== What you will do ==
Which lines of the data below hold "Screen"? Copy each of them.

== Records to use ==
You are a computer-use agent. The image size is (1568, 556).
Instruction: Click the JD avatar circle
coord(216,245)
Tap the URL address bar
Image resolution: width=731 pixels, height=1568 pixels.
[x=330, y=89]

==

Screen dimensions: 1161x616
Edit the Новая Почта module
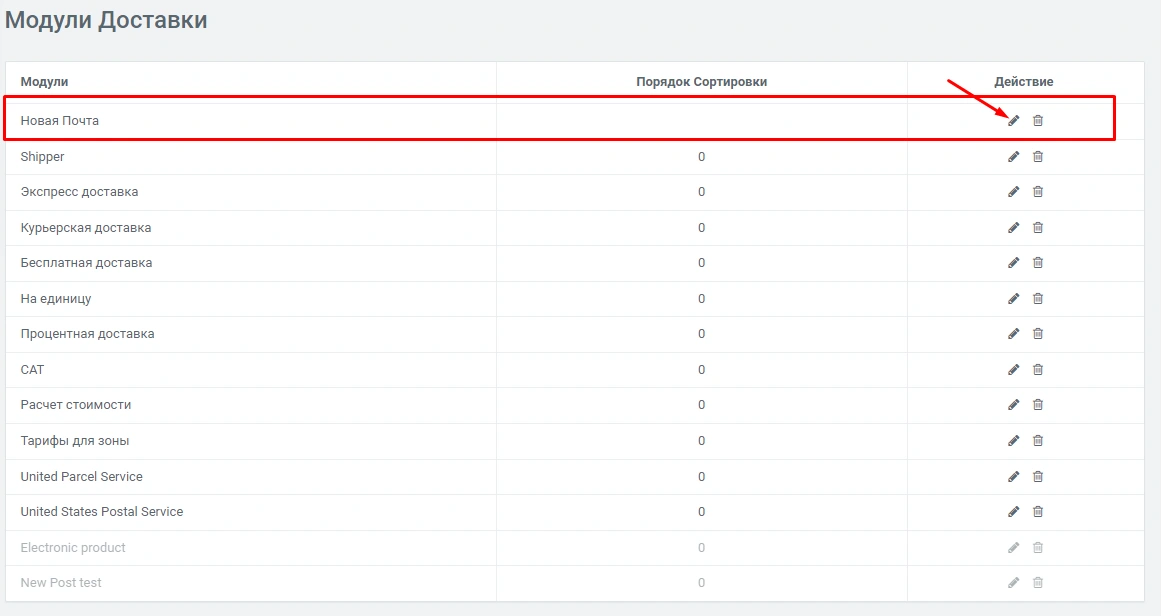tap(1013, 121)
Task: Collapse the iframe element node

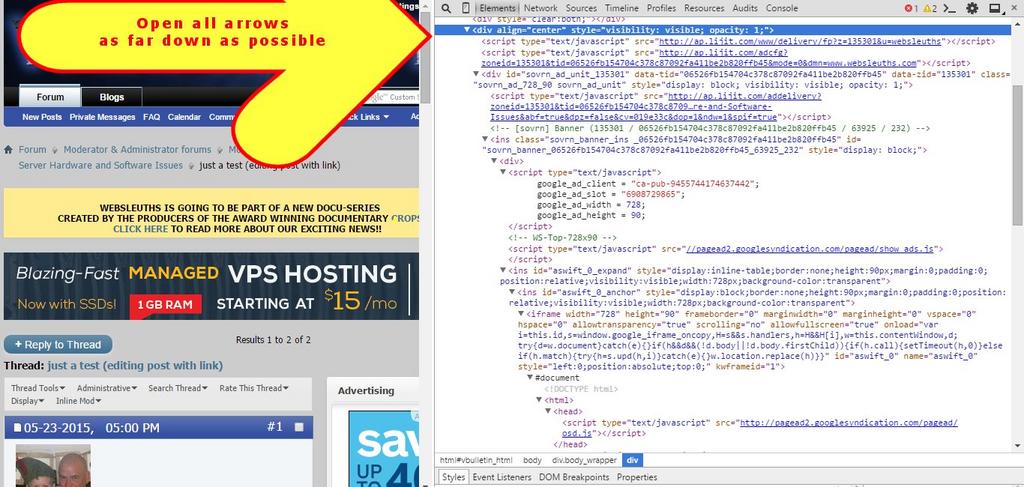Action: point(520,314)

...

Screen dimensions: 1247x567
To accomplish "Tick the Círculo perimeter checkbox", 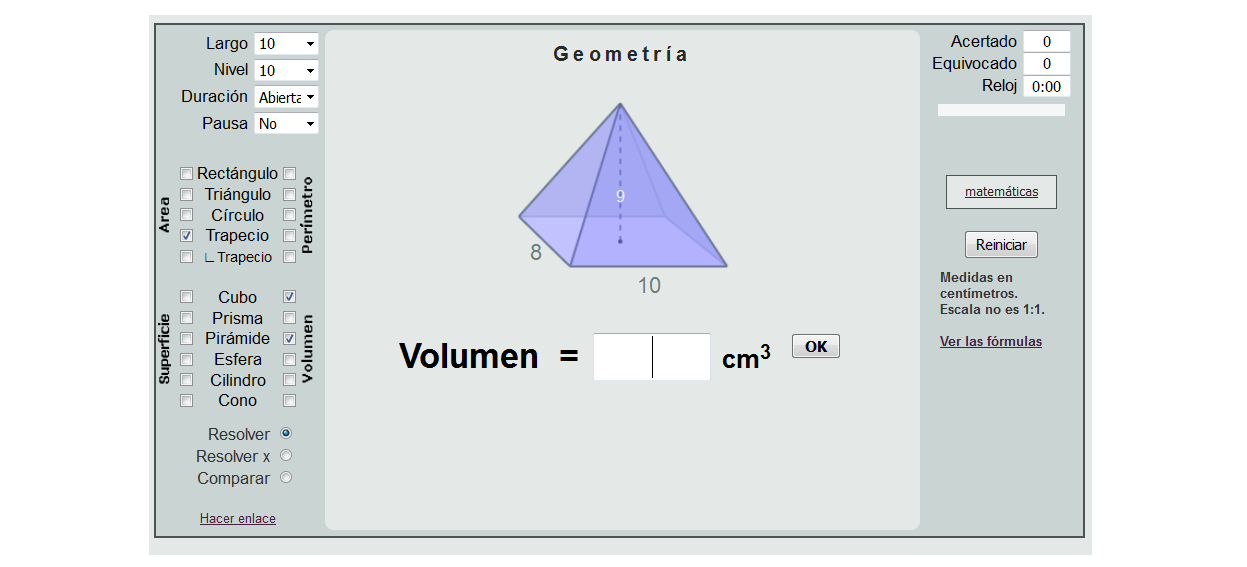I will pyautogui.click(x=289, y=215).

== Answer for this exercise ==
Screen dimensions: 1161x616
Screen dimensions: 1247x567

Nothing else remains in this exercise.